The participants and their parents also needed to fill out questionnaires and wear a watch that monitored their sleep, among other responsibilities.
“After I got my results, I definitely saw that it was different than what I thought it would be, and that a lot of the time I do tend to just lay in bed and wait before I fall asleep,” said 16-year-old Rhea Duguay, another student who agreed to take part in the research.
In the middle of the study, however, the pandemic hit. Online or hybrid learning emerged, along with a completely different schedule.
“We did decide intentionally on a later start because we felt that that would somewhat alleviate stress,” Saha, the school principal, explained.
Suddenly, Gruber was able to study the difference between the sleep teens were getting before the pandemic and during it.

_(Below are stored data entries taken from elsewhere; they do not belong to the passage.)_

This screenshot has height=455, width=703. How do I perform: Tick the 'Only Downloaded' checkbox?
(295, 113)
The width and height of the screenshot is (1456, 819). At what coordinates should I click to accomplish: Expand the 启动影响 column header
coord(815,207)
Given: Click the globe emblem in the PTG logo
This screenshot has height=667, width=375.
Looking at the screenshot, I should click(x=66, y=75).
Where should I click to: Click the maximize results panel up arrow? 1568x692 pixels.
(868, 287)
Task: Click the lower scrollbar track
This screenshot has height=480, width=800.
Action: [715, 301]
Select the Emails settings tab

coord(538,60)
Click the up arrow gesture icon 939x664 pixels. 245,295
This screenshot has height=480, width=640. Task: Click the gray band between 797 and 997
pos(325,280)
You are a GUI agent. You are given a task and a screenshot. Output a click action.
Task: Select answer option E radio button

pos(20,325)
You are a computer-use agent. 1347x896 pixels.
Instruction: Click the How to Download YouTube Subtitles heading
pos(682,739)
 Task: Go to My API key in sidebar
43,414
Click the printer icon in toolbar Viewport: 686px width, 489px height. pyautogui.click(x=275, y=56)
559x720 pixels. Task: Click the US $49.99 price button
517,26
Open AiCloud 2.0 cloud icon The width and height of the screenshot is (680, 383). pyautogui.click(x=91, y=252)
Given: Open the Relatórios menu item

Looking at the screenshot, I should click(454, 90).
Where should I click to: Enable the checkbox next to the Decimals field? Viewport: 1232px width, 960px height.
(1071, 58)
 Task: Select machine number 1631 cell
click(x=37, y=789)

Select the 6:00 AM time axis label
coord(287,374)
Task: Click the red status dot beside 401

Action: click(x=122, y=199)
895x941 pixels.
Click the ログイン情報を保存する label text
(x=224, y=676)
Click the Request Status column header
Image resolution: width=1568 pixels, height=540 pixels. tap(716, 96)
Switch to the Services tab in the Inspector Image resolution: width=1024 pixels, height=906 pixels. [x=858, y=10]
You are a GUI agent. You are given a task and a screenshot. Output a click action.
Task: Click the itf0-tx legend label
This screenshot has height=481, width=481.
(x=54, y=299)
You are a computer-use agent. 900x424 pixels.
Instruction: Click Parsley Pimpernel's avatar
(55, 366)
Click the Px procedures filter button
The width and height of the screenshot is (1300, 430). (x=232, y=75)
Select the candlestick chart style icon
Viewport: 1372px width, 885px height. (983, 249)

With no commute, a later start, no extra-curricular activities, teens were suddenly on the sleep schedule their bodies naturally want.
Gruber says more rest means they’ve been more alert and less stressed, which has helped them navigate the pandemic.
“You give them the opportunity to kind of be more in sync with their own physiology. Life gets a lot better, stress goes down,” Gruber told Global News.
She says her research shows teens would benefit from school starting later.
“For our typical developing kids, the ability to go to bed later, wake up later is like great party,” she said.
The ones we spoke to were not so sure about the idea, however.
“If you start school later, you finish school later,” said Clare.
“I think this study has started a conversation and possibly will allow us to look at how can we do things differently,” said Saha.
Gruber hopes at the very least her work raises awareness about the type of sleep schedule teens benefit from. She added that she thinks good sleep habits should be taught in school.